Possible biochemical mechanisms of ketamine's antidepressant action include direct action on the NMDA receptor and downstream effects on regulators such as brain-derived neurotrophic factor (BDNF) and mTOR. It is not clear whether ketamine alone is sufficient for antidepressant action or its metabolites are also important; the active metabolite of ketamine, hydroxynorketamine, which does not significantly interact with the NMDA receptor but nonetheless indirectly activates AMPA receptors, may also or alternatively be involved in the rapid-onset antidepressant effects of ketamine. As an NMDA receptor antagonist, ketamine triggers a paradoxical acute burst of glutamate by selectively blocking inhibitory GABAergic neurons. This surge activates AMPA receptors, which modulate downstream signaling pathways in the limbic system to produce rapid antidepressant effects. Such downstream actions of the activation of AMPA receptors include upregulation of BDNF and activation of its signaling receptor tropomyosin receptor kinase B (TrkB), activation of the mammalian target of rapamycin (mTOR) pathway, deactivation of glycogen synthase kinase 3 (GSK-3), and inhibition of the phosphorylation of the eukaryotic elongation factor 2 (eEF2) kinase.

====Molecular targets====

Ketamine and biological targets (with K_{i} below 100 μM)
| Site | Value (μM) | Type | Action | Species | Ref |
| NMDA (PCP) | 0.25–0.66 | K_{i} | Antagonist | Human |  |
| MORTooltip μ-Opioid receptor | 42 | K_{i} | Antagonist | Human |  |
| MOR_{2}Tooltip μ-Opioid receptor | 12.1 | K_{i} | Antagonist | Human |  |
| KORTooltip κ-Opioid receptor | 28 25 | K_{i} K_{i} | Antagonist Agonist | Human |  |
| σ_{2} | 26 | K_{i} | ND | Rat |  |
| D_{2} | 0.5 >10 | K_{i} K_{i} | Agonist ND | Human |  |
| M_{1} | 45 | K_{i} | ND | Human |  |
| α_{2}β_{2}Tooltip Nicotinic acetylcholine receptor | 92 | IC_{50} | Antagonist | Human |  |
| α_{2}β_{4}Tooltip Nicotinic acetylcholine receptor | 29 | IC_{50} | Antagonist | Human |  |
| α_{3}β_{2} | 50 | IC_{50} | Antagonist | Human |  |
| α_{3}β_{4} | 9.5 | IC_{50} | Antagonist | Human |  |
| α_{4}β_{2} | 72 | IC_{50} | Antagonist | Human |  |
| α_{4}β_{4} | 18 | IC_{50} | Antagonist | Human |  |
| α_{7} | 3.1 (HNK) | IC_{50} | NAM | Rat |  |
| ERαTooltip Estrogen receptor alpha | 0.34 | K_{i} | ND | Human |  |
| NETTooltip Norepinephrine transporter | 82–291 | IC_{50} | Inhibitor | Human |  |
| DATTooltip Dopamine transporter | 63 | K_{i} | Inhibitor | Rat |  |
| HCN1Tooltip Hyperpolarization-activated cyclic nucleotide-gated channel 1 | 8–16 | EC_{50} | Inhibitor | Mouse |  |
| TRPV1 | 1-100 | K_{i} | Agonist | Rat |  |
The smaller the value, the stronger the interaction with the site.

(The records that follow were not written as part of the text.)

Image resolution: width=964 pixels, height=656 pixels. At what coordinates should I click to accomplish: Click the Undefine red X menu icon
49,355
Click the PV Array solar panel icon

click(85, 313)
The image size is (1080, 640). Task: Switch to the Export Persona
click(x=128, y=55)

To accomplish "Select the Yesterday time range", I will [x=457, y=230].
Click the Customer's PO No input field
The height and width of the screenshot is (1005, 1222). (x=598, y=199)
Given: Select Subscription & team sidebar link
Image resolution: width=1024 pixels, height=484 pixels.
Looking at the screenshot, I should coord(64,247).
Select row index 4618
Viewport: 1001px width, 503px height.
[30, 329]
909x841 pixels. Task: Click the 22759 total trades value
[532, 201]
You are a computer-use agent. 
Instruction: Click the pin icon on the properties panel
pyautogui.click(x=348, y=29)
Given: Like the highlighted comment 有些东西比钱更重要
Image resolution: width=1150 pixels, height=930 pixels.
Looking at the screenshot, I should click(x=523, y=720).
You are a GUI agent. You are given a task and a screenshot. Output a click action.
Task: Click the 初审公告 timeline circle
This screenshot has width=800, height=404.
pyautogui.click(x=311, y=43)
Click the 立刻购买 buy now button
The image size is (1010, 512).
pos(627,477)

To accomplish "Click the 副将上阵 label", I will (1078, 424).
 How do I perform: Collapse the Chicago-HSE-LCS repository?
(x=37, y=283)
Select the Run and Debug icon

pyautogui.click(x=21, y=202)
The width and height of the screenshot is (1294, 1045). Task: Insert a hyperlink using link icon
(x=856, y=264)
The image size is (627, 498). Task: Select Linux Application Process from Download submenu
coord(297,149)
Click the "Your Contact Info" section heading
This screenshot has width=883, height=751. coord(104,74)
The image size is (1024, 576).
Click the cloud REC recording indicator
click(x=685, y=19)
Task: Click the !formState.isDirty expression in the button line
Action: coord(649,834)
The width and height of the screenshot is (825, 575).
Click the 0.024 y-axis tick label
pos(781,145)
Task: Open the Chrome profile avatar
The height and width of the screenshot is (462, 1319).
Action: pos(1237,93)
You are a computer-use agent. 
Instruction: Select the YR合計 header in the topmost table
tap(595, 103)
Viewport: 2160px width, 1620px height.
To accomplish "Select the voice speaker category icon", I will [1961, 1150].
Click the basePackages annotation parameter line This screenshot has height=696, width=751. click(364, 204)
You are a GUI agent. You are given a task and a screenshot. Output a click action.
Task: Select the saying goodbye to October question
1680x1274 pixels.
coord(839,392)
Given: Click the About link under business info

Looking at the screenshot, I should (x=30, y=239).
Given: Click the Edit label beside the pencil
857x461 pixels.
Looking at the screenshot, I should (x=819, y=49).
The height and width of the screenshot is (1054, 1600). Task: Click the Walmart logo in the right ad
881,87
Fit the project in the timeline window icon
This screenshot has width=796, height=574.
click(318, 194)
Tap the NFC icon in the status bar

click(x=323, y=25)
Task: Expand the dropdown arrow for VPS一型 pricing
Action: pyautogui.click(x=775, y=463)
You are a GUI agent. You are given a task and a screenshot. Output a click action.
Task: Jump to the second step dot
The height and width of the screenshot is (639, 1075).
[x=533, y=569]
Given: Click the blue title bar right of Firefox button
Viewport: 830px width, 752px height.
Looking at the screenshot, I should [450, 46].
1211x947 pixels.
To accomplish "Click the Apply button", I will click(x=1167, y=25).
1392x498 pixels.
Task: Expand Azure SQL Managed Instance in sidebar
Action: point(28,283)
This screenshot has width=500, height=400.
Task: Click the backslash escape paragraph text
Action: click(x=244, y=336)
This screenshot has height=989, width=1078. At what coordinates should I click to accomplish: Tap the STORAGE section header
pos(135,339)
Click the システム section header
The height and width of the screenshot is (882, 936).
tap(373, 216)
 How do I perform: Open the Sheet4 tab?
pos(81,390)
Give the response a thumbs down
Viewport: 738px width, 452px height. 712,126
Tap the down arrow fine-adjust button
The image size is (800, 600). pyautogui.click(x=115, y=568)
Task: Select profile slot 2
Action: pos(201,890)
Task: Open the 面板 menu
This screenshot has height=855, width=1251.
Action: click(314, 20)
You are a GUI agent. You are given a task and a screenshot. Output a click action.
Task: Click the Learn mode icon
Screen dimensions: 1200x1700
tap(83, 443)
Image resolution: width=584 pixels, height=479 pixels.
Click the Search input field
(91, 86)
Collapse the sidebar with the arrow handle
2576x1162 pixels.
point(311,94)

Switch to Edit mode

Ketamine principally acts as a pore blocker of the NMDA receptor, an ionotropic glutamate receptor. The S-(+) and R-(–) stereoisomers of ketamine bind to the dizocilpine site of the NMDA receptor with different affinities, the former showing approximately 3- to 4-fold greater affinity for the receptor than the latter. As a result, the S isomer is a more potent anesthetic and analgesic than its R counterpart.

Ketamine may interact with and inhibit the NMDAR via another allosteric site on the receptor.

With a couple of exceptions, ketamine's actions at other receptors are far weaker than its antagonism of the NMDA receptor (see the activity table to the right).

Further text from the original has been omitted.